CMAQ model output as well as output from any model that relies on CMAQ output has a spatial unit, the grid cell that differs from the spatial unit of health and demographic data, which are often available at geo-political resolutions, such as county, census tract, etc. Geo-imputation procedures are necessary to convert grid-level data to county level estimates, which are needed to generate metrics for environmental public health surveillance through the CDC Tracking Network and for linkage to spatially comparable health data. The three geo-imputation methods mentioned in this paper are routinely used in public health and other allied fields. In our study, a population-weighted county centroid containment approach performed best among the methods considered for translating grid-level HB predictions to county level estimates. Also, a population-weighted county centroid denotes a spatial mean of the underlying population distribution within each county and estimates of PM2.5 generated using this method are intended to represent the ambient concentration levels to which most of the population are potentially exposed.
In the context of linking with health data, the spatial scale of modeled predictions was a very important consideration in developing county level PM2.5 estimates. For 2005, HB predictions of PM2.5 were available at a 12-km resolution for the eastern U.S., whereas HB predictions of PM2.5 were available at a 36-km resolution for the entire conterminous U.S. County level estimates of PM2.5 derived from 36-km predictions correlate more strongly with AQS-based PM2.5 concentrations than do estimates derived from 12-km predictions. The predominant reason for the difference in performance of 12- and 36-km HB predictions was the underlying CMAQ estimates. The input needed to generate the 12-km and 36-km CMAQ estimates were processed with different assumptions and, for certain inputs, resolving to a finer spatial scale could add uncertainty to the final model output [25]. We developed county level estimates of PM2.5 from 36-km HB predictions since our primary goals were to have the HB-based metrics approach the values of the AQS-based metrics, and generate metrics for the entire conterminous U.S.

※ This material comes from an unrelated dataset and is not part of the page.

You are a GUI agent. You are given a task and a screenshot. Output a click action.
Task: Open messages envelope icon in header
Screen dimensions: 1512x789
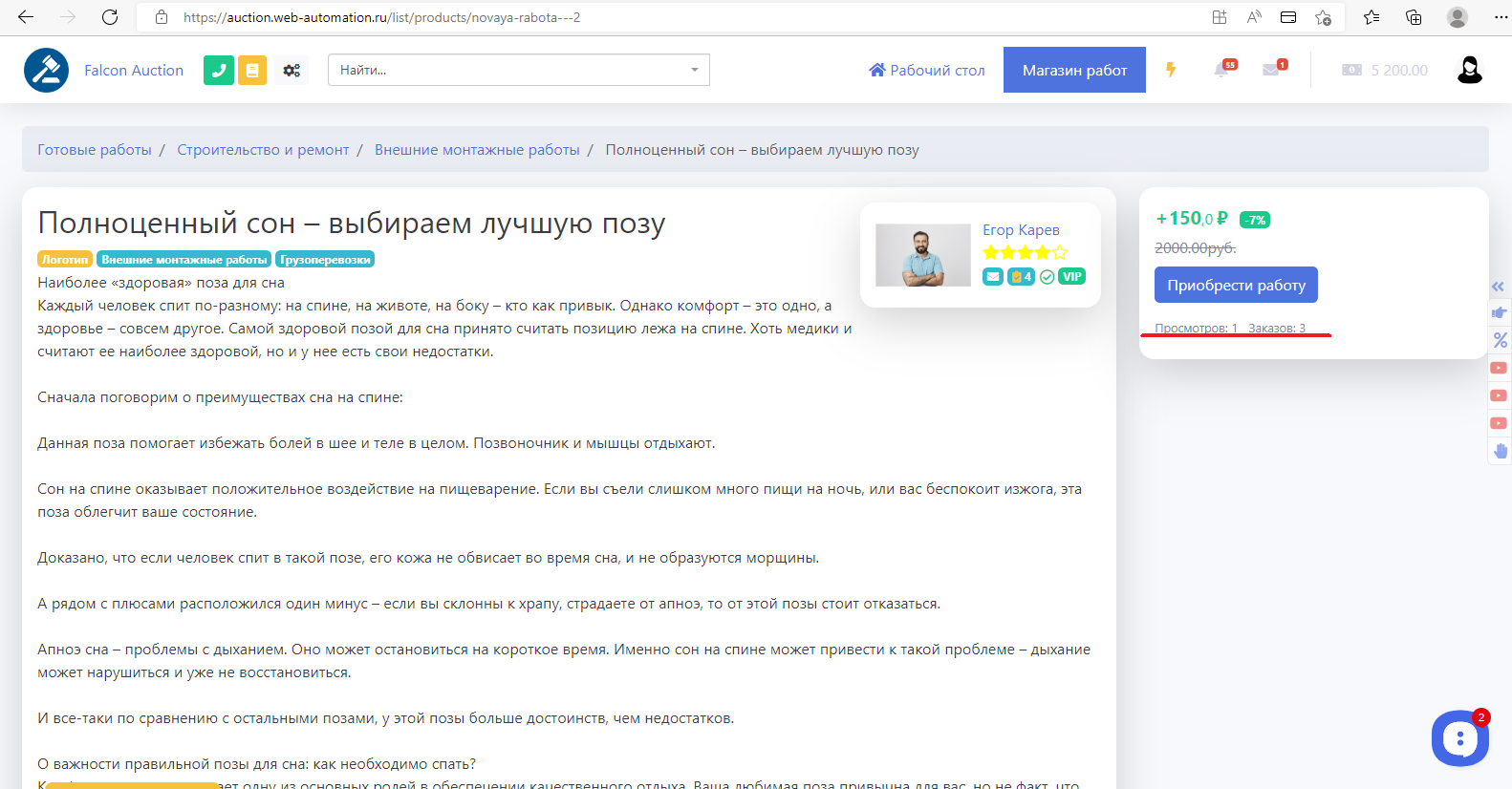coord(1272,70)
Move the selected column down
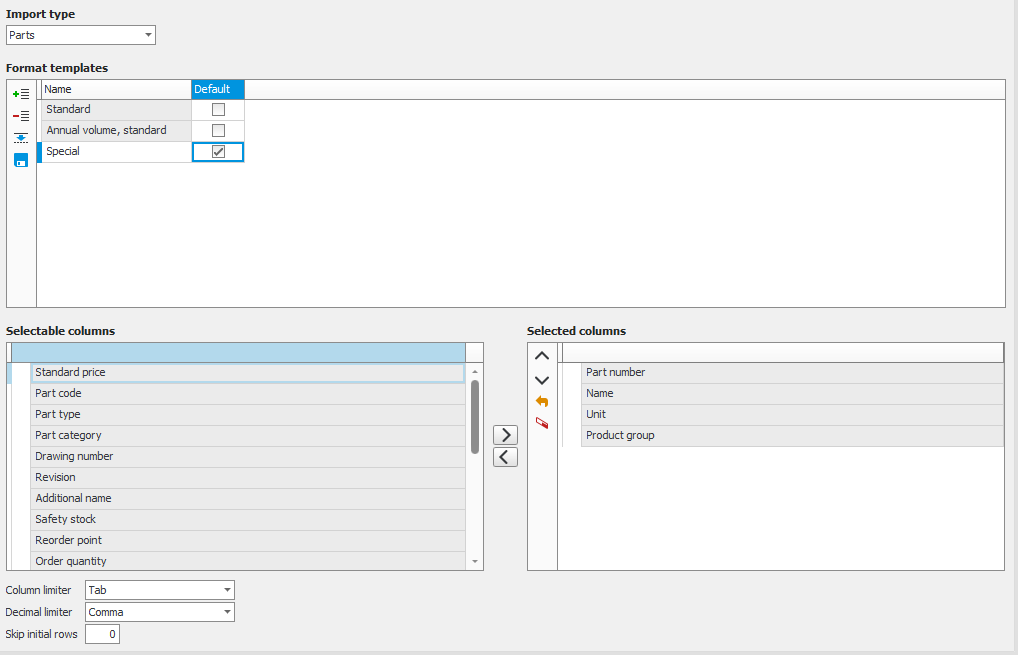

The strength and consistency of the relationship between daily HB- and AQS-based PM2.5 county level estimates are acceptable at concentrations below the daily NAAQS and, at these concentrations, differences between HB- and AQS-based PM2.5 estimates are reasonable for most census regions. For 2005, less than 2% of the measurements available from AQS monitoring reflected concentrations greater than 35 μg/m3. At these higher concentrations, HB-based county level estimates are more likely to under predict AQS concentrations, with the largest differences observed for the western region of the U.S. Some of these differences can be explained based on model features. The HB model fuses monitor data when available with CMAQ estimates and, for most locations, days with only CMAQ estimates outnumber days with both CMAQ and AQS data. CMAQ estimates are primarily used for predicting background concentrations and do not adequately capture spikes in air quality levels as a result of exceptional events [26]. While the bias in the CMAQ estimates is adjusted using a global (national-level) regression approach, and the AQS data measurement error is accounted for in the HB model , the daily HB predictions can be different from the coincident AQS measurements when CMAQ estimates greatly differ from the AQS data. Additionally, there are relatively fewer monitor-based observations available for the western U.S. and CMAQ estimates under predict AQS concentrations in the western U.S., especially when the terrain is mountainous [27]. Hence, HB estimates rely heavily on CMAQ in the western U.S. and we see larger absolute and relative differences between county level HB and AQS estimates with increasing PM2.5 concentrations (Table 2). Users of HB-based PM2.5 estimates should be aware of the limitations of these data as well as the benefits of having data over continuous spatio-temporal scales.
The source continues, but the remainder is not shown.